58 完全敗北
「クソッ、クソッ!」
再び、何度も机を叩きつける。
取り乱したかのような、みっともないまでのこの姿。
佐藤の声を聞いていない鈴木と田中には、モニター越しに見えるそれしかわからない。
いつまでもこうしていても仕方ない。
椅子にもたれるように、力の全てを抜いて背中を預けた。
「すまん鈴木。作戦が読まれていたとか、そんなレベルではなかった。完全に佐藤の手のひらの上で踊らされていた」
「踊らされていた?」
「あいつが今日まで見せてきたイキリグリ太郎の姿は、俺たちを騙すためのブラフだ。復讐心をたぎらせ、我と冷静さを失ったと思わさせ、全て全て全て全て、あいつの思惑通りに踊らされていたんだ」
煮え湯を飲まされたような怒りが込み上がる。
俺を踊らせた佐藤にではない。この世界でにわかなんぞに出し抜かれた、自分自身の情けなさにだ。
「あの渡辺がこの世界で出し抜かれるなんて……」
「言い訳をするつもりはないが、今回の準決勝でダーヴィットを勝たせる手段は他にもあった。だが、調子に乗ってる佐藤を見て、こっちが視野狭窄に陥り、安易な手段を選んでしまった。……この世界で堕落し、品性を堕としたとはいえ、腐っても佐藤か。この世界の知識では決して負けないが、人間勝負として仕掛けられていたのなら流石に勝てん。今回は、完全に敗北だ」
二人の前で俺は、まさに絶対負けんとばかりに作戦を嬉々として語った。
それが蓋を開ければこの様だ。情けなく無様なことこの上ない。
鈴木も田中も、責めたり煽ってくるような真似はしない。それなら仕方ないと言ったばかりの目を向けてくる。
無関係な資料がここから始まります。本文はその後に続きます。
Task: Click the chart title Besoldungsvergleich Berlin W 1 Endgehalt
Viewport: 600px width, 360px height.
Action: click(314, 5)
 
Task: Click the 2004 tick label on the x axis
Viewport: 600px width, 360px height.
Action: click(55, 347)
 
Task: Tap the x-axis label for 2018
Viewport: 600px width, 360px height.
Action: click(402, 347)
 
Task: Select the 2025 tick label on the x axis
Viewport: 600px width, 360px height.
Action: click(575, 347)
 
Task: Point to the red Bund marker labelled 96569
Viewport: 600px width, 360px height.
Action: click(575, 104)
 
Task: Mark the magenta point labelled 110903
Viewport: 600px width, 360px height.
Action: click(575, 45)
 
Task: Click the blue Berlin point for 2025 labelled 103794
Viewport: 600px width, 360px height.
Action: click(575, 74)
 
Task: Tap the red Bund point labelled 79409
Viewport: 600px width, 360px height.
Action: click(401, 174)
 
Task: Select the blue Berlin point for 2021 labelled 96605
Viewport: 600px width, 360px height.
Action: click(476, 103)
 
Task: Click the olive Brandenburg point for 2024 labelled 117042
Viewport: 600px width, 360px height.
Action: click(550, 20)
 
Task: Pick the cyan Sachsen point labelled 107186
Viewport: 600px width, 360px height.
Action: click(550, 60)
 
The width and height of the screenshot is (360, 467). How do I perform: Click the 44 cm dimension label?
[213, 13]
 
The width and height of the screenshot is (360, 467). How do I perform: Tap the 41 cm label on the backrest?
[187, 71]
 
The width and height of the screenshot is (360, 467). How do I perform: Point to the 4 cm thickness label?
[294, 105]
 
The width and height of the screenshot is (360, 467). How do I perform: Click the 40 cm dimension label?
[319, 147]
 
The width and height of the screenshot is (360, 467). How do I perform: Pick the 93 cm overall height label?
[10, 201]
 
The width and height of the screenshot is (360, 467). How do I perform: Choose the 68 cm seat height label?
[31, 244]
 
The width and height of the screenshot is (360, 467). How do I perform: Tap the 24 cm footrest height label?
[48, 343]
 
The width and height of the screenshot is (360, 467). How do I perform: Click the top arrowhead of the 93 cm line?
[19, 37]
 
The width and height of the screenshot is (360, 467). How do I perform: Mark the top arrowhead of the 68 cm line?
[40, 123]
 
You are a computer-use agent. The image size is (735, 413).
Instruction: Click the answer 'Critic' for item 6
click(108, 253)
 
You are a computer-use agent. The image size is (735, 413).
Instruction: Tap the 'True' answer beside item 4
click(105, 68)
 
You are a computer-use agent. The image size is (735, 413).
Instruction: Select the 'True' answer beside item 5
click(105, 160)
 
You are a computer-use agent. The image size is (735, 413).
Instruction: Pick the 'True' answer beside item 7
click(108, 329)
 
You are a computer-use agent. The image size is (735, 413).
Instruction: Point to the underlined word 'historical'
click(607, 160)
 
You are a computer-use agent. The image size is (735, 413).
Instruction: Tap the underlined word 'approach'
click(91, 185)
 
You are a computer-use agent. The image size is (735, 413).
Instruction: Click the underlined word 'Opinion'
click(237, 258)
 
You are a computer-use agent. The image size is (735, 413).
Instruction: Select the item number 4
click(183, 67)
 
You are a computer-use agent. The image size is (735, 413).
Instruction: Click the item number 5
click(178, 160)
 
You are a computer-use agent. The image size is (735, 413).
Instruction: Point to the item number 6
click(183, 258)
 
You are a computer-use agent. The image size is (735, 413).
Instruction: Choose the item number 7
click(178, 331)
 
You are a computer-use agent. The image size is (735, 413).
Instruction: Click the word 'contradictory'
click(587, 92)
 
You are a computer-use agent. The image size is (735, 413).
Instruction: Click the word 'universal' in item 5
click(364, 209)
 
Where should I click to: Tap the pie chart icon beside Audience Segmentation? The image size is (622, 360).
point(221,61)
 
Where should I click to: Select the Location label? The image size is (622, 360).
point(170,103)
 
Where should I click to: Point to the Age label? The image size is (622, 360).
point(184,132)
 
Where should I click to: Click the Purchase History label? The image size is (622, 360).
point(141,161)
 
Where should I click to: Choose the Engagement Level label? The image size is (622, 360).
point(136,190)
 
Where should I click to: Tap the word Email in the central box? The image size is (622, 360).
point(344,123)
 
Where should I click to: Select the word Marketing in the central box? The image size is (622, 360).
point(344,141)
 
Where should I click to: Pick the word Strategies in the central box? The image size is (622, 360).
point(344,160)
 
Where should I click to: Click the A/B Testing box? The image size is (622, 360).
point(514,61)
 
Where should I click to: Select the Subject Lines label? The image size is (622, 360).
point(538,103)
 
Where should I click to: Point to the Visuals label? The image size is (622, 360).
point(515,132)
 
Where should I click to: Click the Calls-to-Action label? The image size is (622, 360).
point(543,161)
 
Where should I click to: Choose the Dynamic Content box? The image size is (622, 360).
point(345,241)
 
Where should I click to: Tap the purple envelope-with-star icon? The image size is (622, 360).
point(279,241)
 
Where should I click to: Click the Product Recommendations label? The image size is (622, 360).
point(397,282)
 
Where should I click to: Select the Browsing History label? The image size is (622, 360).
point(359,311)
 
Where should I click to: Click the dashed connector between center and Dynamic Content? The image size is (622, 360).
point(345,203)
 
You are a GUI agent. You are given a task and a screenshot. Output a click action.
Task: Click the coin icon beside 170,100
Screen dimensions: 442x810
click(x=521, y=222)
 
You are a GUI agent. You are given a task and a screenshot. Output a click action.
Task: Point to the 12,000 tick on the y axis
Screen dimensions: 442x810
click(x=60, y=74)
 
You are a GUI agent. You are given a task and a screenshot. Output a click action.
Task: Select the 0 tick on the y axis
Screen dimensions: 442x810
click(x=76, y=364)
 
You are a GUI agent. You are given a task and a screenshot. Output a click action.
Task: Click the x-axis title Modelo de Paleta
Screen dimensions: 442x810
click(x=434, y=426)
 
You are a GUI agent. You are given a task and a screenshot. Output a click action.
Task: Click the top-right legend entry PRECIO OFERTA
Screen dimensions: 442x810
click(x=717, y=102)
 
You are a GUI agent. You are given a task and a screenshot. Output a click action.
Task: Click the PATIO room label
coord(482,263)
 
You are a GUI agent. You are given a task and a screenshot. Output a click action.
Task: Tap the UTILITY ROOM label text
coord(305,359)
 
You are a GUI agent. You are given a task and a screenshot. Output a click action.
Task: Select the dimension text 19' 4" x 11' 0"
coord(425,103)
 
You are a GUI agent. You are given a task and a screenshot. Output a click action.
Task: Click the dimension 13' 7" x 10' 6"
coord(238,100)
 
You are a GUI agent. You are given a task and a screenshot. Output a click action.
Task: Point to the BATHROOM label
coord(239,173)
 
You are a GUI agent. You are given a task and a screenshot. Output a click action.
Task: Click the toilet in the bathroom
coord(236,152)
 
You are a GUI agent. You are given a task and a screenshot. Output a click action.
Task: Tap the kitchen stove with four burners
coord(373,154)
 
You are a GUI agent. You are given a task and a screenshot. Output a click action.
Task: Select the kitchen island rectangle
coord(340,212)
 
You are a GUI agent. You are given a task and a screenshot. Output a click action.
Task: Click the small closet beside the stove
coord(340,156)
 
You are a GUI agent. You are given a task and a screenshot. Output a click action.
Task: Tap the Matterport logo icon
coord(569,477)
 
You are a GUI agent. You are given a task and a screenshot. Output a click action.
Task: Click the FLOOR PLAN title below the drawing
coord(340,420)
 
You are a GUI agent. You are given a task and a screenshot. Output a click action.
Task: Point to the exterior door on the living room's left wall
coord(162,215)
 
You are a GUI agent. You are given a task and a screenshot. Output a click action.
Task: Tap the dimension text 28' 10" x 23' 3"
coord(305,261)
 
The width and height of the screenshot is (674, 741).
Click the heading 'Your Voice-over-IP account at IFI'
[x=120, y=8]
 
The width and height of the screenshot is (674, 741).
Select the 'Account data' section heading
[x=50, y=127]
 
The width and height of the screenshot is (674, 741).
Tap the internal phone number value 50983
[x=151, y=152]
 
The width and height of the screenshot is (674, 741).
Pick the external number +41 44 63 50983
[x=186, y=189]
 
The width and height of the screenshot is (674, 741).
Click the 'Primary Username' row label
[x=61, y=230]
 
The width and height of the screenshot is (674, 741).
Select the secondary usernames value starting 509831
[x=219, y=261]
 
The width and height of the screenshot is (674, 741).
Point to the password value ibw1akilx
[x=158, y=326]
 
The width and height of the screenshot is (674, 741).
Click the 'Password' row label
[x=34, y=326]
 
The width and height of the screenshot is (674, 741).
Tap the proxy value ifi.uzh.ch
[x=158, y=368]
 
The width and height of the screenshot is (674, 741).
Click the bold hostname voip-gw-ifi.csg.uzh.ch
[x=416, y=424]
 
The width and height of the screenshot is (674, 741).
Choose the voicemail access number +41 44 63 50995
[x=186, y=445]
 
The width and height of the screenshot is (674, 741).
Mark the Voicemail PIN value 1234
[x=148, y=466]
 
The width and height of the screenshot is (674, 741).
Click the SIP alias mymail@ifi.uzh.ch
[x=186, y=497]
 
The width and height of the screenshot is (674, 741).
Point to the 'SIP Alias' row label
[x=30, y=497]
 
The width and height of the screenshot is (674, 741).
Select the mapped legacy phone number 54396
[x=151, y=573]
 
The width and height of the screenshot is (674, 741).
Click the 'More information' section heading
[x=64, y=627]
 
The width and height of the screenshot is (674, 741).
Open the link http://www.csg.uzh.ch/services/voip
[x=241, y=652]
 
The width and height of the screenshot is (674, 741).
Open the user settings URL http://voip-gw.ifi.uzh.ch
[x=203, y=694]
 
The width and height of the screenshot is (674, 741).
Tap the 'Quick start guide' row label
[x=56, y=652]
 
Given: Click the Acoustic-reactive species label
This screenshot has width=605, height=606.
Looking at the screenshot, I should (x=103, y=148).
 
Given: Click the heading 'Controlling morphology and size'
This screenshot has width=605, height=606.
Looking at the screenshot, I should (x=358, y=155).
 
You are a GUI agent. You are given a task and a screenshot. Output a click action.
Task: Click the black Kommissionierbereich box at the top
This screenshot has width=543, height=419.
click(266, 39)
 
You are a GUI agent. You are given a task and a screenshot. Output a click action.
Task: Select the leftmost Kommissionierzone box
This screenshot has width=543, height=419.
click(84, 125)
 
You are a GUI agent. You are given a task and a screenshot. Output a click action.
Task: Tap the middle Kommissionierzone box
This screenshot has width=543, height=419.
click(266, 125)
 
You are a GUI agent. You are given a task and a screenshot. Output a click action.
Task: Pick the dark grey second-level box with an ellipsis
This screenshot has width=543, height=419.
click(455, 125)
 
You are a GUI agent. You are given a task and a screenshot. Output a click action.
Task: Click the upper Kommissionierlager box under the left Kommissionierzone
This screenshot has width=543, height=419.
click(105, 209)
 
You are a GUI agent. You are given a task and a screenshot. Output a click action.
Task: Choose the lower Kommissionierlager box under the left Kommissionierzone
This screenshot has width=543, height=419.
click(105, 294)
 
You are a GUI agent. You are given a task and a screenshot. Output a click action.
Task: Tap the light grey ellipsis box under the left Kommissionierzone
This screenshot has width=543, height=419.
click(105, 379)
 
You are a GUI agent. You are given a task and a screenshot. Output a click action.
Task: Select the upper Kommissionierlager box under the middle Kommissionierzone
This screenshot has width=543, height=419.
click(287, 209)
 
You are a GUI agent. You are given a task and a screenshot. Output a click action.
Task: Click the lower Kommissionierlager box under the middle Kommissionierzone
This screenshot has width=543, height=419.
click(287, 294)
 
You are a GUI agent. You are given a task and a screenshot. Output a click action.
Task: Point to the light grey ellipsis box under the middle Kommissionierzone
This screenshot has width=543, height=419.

鈴木が神に全てを与えられた半神ならば、佐藤は努力で人生を切り開いてきた聖人だ。
俺のような最底辺な人間とは、根っこからして出来が違う。
佐藤には人間レベルで決して勝てない。世界ランクがまるで違う。
それを惨めに思うことなく、俺はそれを認めている。そんな男の友人であることに誇りすら感じている。
「だが、俺とてこの世界を愛し、全てを知り尽くしている誇りがある。出し抜かれたままで終わり、はい、そうですかにはならん。次は負けん。決勝で俺たちを血祭りにあげると息巻いているが、今度こそ目にものを見せてやる」
この世界で負けたままではいらない。
これだけは佐藤が相手であろうと、にわかなんぞに負けてはいけない。
佐藤に勝てる唯一の土俵で、膝を折ったまま終わることなんてできないのだ。
「大丈夫、渡辺? 因果応報だけど、今の佐藤は本気でわたしたちを殺しにかかってくる」
「私、痛いのとか絶対嫌なんだけど」
心配そうにする二人。
本気の佐藤を恐れているのだろう。
「大丈夫だ。相手は強敵とはいえ、俺一人で勝ち抜く戦術はある。今度こそ奴の知らん知識も総動員し必ず葬り去り、この雪辱を晴らしてやる」
そんな心配はいらんと、俺は言い切った。
今度こそ無様で情けない姿を見せないと己に誓う。
知識だけではない。この世界最高の魔導師の身体と、全幅の信頼を置いた黒の賢者がいる。
原作ではついぞ辿り着かなかった、カノンの境地。
ソフィアルートで黒の賢者が振るった、更に上回るその力。
間違いなく、今の俺はこの世界最強だ。最悪、黒の賢者に全てを任せるという選択もある。そして喜んで、彼女は力を貸してくれると言ってくれた。
なお、田中を相手にするときは、絶対に手を貸してくれない模様である。
「……その前に、俺たちにも準決勝が残っていたな」
そこで思い出した。残っていたお楽しみを。
「もしかしてまだやるの? 私、しりとりするのも飽きたんだけど」
「なら山手線ゲームでもやっていろ」
不満そうな鈴木を切り捨てて、極上のディナーへこの顔を向けた。
「決勝では貴様の相手をしている暇などないからな。これが最後のお楽しみだ」
生前は決して目覚めなかったはずのその性癖。
それを芽生えさせ、今日までそれを存分に満たしてくれた友。
今日もその腹に、神剣を突き刺す作業へと戻ろうか。